An Information-Theoretic Analysis of Thompson Sampling for Logistic Bandits
Amaury Gouverneur, Borja Rodríguez-Gálvez, Tobias J. Oechtering, Mikael Skoglund
TL;DR
The paper tackles logistic bandits with binary feedback and a logistic reward model, addressing the challenge that prior bounds scaled poorly with β. By leveraging the information-ratio framework for Thompson Sampling and introducing a quantized-parameter analysis, the authors prove a tight bound Γ_t ≤ (9/2) d α^{-2} that is independent of β. This leads to a Bayesian regret bound of order O(d/α · √(T log(βT/d))) and, in setups where the action space contains the parameter space, to tilde{O}(d √T) regret, marking the first such β-logarithmic, action-count-insensitive results for logistic bandits. The results hinge on bounding the information gained about the optimal action via mutual-information decompositions, surrogate variance controls, and a careful asymptotic analysis as β → ∞. Overall, the work advances both theoretical understanding and practical applicability of TS in nonlinear bandit settings and suggests directions for extending to generalized linear models and frequentist guarantees.
Abstract
We study the performance of the Thompson Sampling algorithm for logistic bandit problems. In this setting, an agent receives binary rewards with probabilities determined by a logistic function, $\exp(β\langle a, θ\rangle)/(1+\exp(β\langle a, θ\rangle))$, with slope parameter $β>0$, and where both the action $a\in \mathcal{A}$ and parameter $θ\in \mathcal{O}$ lie within the $d$-dimensional unit ball.
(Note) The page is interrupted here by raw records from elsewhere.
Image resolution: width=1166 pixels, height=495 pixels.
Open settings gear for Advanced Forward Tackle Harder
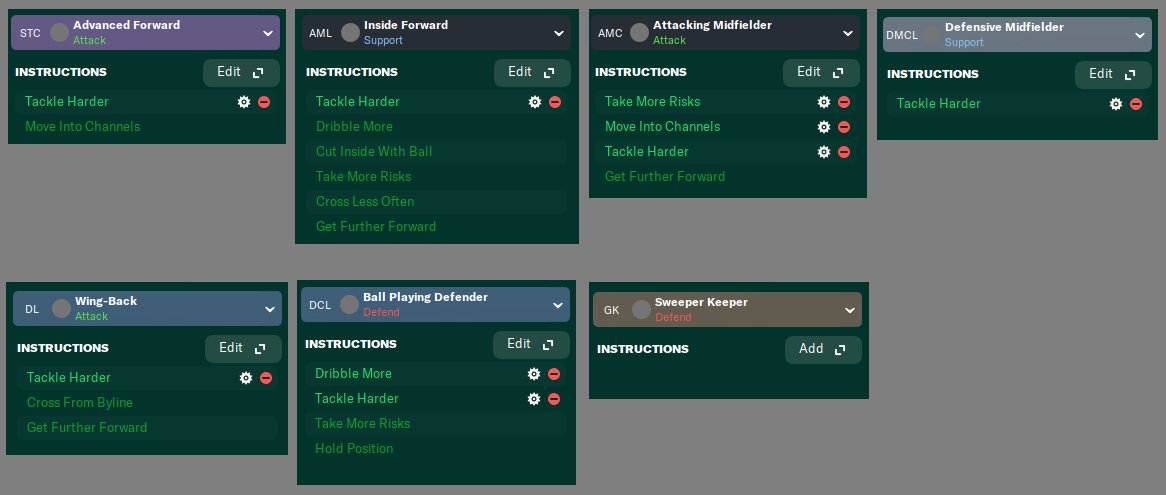click(244, 102)
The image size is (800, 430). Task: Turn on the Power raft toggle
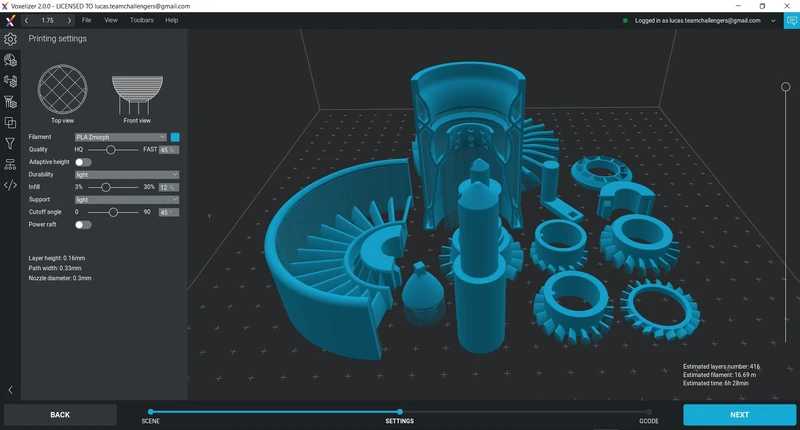(83, 225)
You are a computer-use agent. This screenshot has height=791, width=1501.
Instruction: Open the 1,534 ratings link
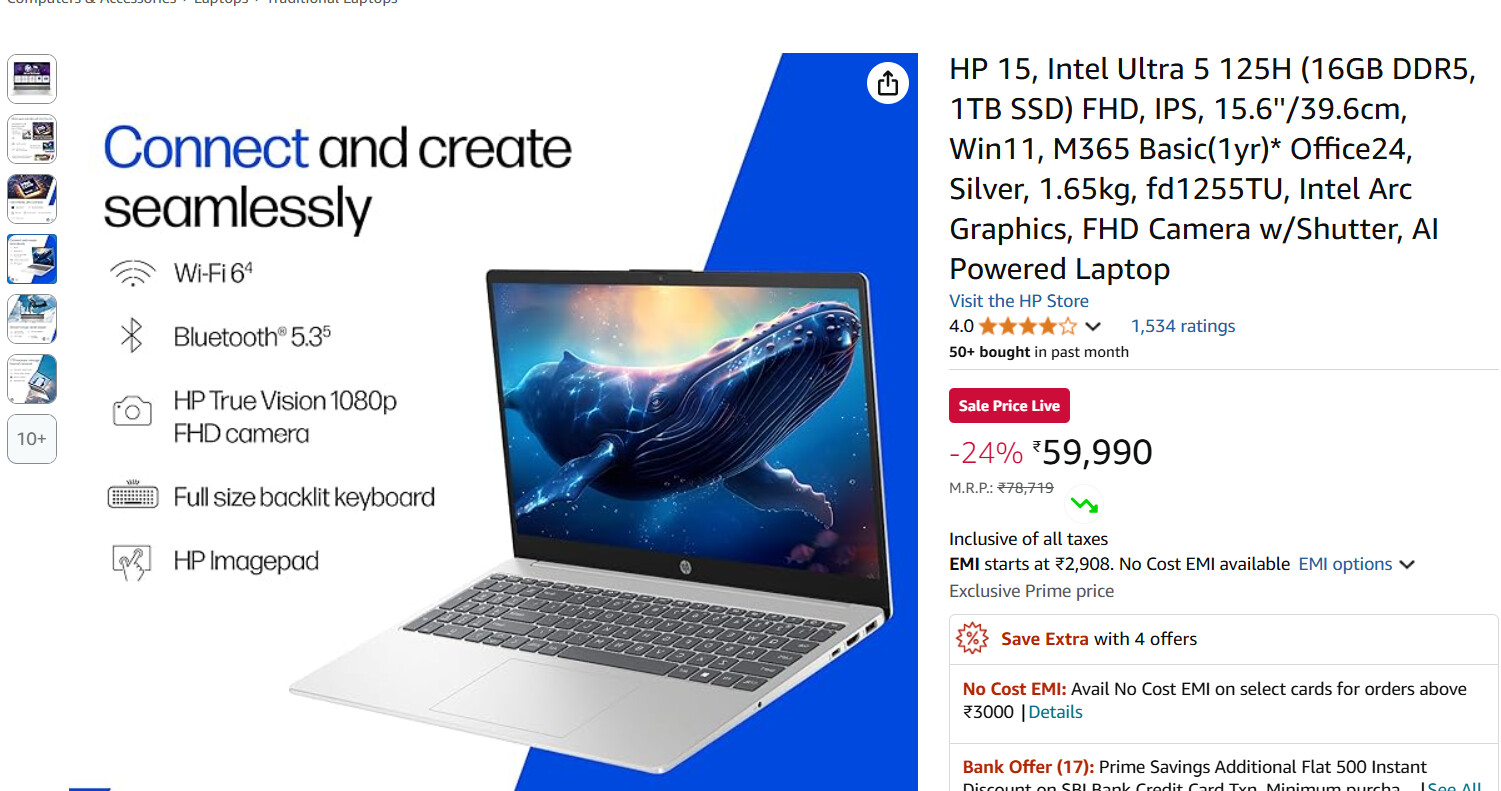tap(1183, 326)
Adopting the information-theoretic framework introduced by Russo and Van Roy (2016), we analyze the information ratio, a statistic that quantifies the trade-off between the immediate regret incurred and the information gained about the optimal action. We improve upon previous results by establishing that the information ratio is bounded by $\tfrac{9}{2}dα^{-2}$, where $α$ is a minimax measure of the alignment between the action space $\mathcal{A}$ and the parameter space $\mathcal{O}$, and is independent of $β$. Using this result, we derive a bound of order $O(d/α\sqrt{T \log(βT/d)})$ on the Bayesian expected regret of Thompson Sampling incurred after $T$ time steps. To our knowledge, this is the first regret bound for logistic bandits that depends only logarithmically on $β$ while being independent of the number of actions. In particular, when the action space contains the parameter space, the bound on the expected regret is of order $\tilde{O}(d \sqrt{T})$.